**GIVEN PROBLEM**
Reproduce the data below, swapping every instance of "GUI agent" for "interface agent" and keeping everything else unchanged.

**INPUT**
* * * * *

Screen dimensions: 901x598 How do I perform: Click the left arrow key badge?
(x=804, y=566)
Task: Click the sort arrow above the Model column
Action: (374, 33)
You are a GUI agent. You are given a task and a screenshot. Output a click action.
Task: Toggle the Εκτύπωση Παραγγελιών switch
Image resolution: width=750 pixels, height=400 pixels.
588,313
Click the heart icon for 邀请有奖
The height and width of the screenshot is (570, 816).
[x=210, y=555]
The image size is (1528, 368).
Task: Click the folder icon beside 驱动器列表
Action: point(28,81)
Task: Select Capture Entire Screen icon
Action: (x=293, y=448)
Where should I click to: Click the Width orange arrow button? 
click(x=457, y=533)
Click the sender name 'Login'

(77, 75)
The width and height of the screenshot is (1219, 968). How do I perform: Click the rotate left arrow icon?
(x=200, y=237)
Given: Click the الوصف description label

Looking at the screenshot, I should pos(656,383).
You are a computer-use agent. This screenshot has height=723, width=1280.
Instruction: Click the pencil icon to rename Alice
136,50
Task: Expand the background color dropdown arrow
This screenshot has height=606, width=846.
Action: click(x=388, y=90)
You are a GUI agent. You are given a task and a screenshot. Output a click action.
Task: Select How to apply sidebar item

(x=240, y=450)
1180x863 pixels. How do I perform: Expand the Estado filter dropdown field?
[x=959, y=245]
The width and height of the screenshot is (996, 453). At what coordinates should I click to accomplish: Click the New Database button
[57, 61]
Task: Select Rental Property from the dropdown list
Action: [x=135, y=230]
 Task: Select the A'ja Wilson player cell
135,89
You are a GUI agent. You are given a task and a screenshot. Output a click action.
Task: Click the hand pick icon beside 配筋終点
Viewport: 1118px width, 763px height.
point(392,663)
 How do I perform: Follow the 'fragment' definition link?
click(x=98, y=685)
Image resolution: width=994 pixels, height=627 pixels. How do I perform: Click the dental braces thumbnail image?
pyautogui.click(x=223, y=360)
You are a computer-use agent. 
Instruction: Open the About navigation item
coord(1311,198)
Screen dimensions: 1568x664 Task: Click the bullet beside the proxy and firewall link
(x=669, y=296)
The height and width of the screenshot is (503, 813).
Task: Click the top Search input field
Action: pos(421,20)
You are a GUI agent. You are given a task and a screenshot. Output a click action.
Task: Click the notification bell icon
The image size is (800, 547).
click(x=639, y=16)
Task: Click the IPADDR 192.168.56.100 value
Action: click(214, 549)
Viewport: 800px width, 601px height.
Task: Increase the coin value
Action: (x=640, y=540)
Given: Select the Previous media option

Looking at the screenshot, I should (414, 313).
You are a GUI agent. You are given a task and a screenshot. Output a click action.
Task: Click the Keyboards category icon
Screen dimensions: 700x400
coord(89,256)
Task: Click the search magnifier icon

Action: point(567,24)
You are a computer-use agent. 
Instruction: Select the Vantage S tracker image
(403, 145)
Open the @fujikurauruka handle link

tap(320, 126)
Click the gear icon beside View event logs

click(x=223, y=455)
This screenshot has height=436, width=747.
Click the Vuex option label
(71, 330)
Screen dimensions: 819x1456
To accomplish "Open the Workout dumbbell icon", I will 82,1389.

* * * * *

**EXERCISE RESULT**
Screen dimensions: 901x598 How do I perform: Click the left arrow key badge?
(x=804, y=566)
Task: Click the sort arrow above the Model column
Action: (374, 33)
You are a interface agent. You are given a task and a screenshot. Output a click action.
Task: Toggle the Εκτύπωση Παραγγελιών switch
Image resolution: width=750 pixels, height=400 pixels.
588,313
Click the heart icon for 邀请有奖
The height and width of the screenshot is (570, 816).
[x=210, y=555]
The image size is (1528, 368).
Task: Click the folder icon beside 驱动器列表
Action: point(28,81)
Task: Select Capture Entire Screen icon
Action: (x=293, y=448)
Where should I click to: Click the Width orange arrow button? 
click(x=457, y=533)
Click the sender name 'Login'

(77, 75)
The width and height of the screenshot is (1219, 968). How do I perform: Click the rotate left arrow icon?
(x=200, y=237)
Given: Click the الوصف description label

Looking at the screenshot, I should pos(656,383).
You are a computer-use agent. This screenshot has height=723, width=1280.
Instruction: Click the pencil icon to rename Alice
136,50
Task: Expand the background color dropdown arrow
This screenshot has height=606, width=846.
Action: click(x=388, y=90)
You are a interface agent. You are given a task and a screenshot. Output a click action.
Task: Select How to apply sidebar item

(x=240, y=450)
1180x863 pixels. How do I perform: Expand the Estado filter dropdown field?
[x=959, y=245]
The width and height of the screenshot is (996, 453). At what coordinates should I click to accomplish: Click the New Database button
[57, 61]
Task: Select Rental Property from the dropdown list
Action: [x=135, y=230]
 Task: Select the A'ja Wilson player cell
135,89
You are a interface agent. You are given a task and a screenshot. Output a click action.
Task: Click the hand pick icon beside 配筋終点
Viewport: 1118px width, 763px height.
point(392,663)
 How do I perform: Follow the 'fragment' definition link?
click(x=98, y=685)
Image resolution: width=994 pixels, height=627 pixels. How do I perform: Click the dental braces thumbnail image?
pyautogui.click(x=223, y=360)
You are a computer-use agent. 
Instruction: Open the About navigation item
coord(1311,198)
Screen dimensions: 1568x664 Task: Click the bullet beside the proxy and firewall link
(x=669, y=296)
The height and width of the screenshot is (503, 813).
Task: Click the top Search input field
Action: pos(421,20)
You are a interface agent. You are given a task and a screenshot. Output a click action.
Task: Click the notification bell icon
The image size is (800, 547).
click(x=639, y=16)
Task: Click the IPADDR 192.168.56.100 value
Action: click(214, 549)
Viewport: 800px width, 601px height.
Task: Increase the coin value
Action: (x=640, y=540)
Given: Select the Previous media option

Looking at the screenshot, I should (414, 313).
You are a interface agent. You are given a task and a screenshot. Output a click action.
Task: Click the Keyboards category icon
Screen dimensions: 700x400
coord(89,256)
Task: Click the search magnifier icon

Action: point(567,24)
You are a computer-use agent. 
Instruction: Select the Vantage S tracker image
(403, 145)
Open the @fujikurauruka handle link

tap(320, 126)
Click the gear icon beside View event logs

click(x=223, y=455)
This screenshot has height=436, width=747.
Click the Vuex option label
(71, 330)
Screen dimensions: 819x1456
To accomplish "Open the Workout dumbbell icon", I will 82,1389.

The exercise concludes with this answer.